I asked a number of experts for their advice. Here’s what some of them said:
Allan Thorvaldsen, co-founder and CEO of Panorama9, made this suggestion:
- Move all server related tasks – the fileserver, mailserver,
application servers, and finance – to the cloud. Moving your server
tasks to the cloud gives you the flexibility for growth and allows you
to pay for usage on a monthly basis instead of hard, high up-front
costs. This move will also give you the ability to concentrate on your
business rather than internal IT.
From Paul Hill of SystemExperts Corporation:
- The company should have a clear vision of what its core business is, and
build the best foundation for execution of that vision. Outsource the
tasks and operations that are not directly contributing to the execution of
the core business. While the business may rely on email and other Exchange
services to perform its daily tasks, the company is not in the business of
evolving the services provided by an email infrastructure. It clearly has
some operational difficulties operating its existing email system. It
would be better off outsourcing the email service to a competent provider.
Eric Wichhart, CEO of ConnectU, says:
- One of the easiest ways to reduce costs in a small office environment is to automate routine computer maintenance and virus alerting by using a program line EzCare @ GetEzCare.com. This low cost solution for automated maintenance will reduce downtime, decrease IT outlays, lengthen equipment lifecycles, increase employee productivity and reduce security risks by taking care of the basic computer maintenance tasks that everyone is too busy to take care of or it would cost too much to have someone do it.
Hmmm….. Eric’s company runs EzCare, so he’s doing a little self-promotion here. But at $99/month for up to 5 computers and $199 for up to 15, it doesn’t sound like a terrible deal. Worth checking out, anyway.
Other suggestions we got included switching from MS Office to free LibreOffice or at least to Microsoft’s low-cost, cloud-hosted Office365. Others mentioned Google Drive (which I am using to write this article) because of its low cost and -0- maintenance. Some mentioned GMail (which I also use) as well.

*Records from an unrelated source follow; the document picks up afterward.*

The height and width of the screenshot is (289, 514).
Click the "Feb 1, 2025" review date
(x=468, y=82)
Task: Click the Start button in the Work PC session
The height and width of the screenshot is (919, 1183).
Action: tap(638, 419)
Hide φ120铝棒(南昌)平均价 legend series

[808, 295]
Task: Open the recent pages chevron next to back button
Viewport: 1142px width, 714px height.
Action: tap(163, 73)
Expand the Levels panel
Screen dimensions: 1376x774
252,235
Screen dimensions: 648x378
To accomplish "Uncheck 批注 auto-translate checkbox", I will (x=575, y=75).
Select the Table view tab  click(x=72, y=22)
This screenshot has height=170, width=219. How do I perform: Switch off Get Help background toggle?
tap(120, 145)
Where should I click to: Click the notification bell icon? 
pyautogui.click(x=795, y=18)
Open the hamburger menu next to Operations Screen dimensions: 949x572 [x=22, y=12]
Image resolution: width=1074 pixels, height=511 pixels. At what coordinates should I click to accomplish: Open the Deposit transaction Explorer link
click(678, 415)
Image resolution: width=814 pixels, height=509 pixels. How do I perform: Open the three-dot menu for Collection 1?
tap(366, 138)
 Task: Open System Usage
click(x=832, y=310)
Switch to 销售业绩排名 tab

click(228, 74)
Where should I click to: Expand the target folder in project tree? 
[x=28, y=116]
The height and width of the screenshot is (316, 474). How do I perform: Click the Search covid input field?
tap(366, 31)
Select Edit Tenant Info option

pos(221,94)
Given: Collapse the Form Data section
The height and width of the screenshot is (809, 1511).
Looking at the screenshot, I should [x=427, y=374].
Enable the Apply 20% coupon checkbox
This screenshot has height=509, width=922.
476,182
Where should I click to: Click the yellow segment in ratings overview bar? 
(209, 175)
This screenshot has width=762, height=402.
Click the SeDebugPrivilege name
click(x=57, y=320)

If you want to totally swallow the Google Kool Aid, Google can also host your web site and your videos, and possibly wash your clothes as well, although I haven’t tried that feature quite yet.
But definitely move email to GMail or Microsoft’s hosted Exchange, which is part of Office 365. You’ll save money and stress. There are subscription versions of Adobe products, too, which cost less than buying the software itself. And the world is full of alternatives to them. For simple work with online graphics, for example, I find pixlr pretty decent — and it’s free.
Desktop operating system? Time for Windows 8. You can make the move more palatable by reading this previous Cheap Computing entry and following its recommendations.
Nobody suggested moving to a client-server architecture. That’s a move I would want to at least look at. Maintaining one server (and a backup) is almost always easier and cheaper than maintaining a full-fledged PC at each desk. But then, the more of your applications are in the cloud, the less it matters, I suppose. Either way, you’re taking the load off your desktop machines, thereby making their OS — and the hardware itself — less important.
One more thing: Telecomm was mentioned at least a dozen times. If you’re not on VOIP yet, it’s time to make the move. We should talk about VOI)P on Cheap Computing. And we will, in a separate column since it’s a topic worth its own discussion. More than one, really.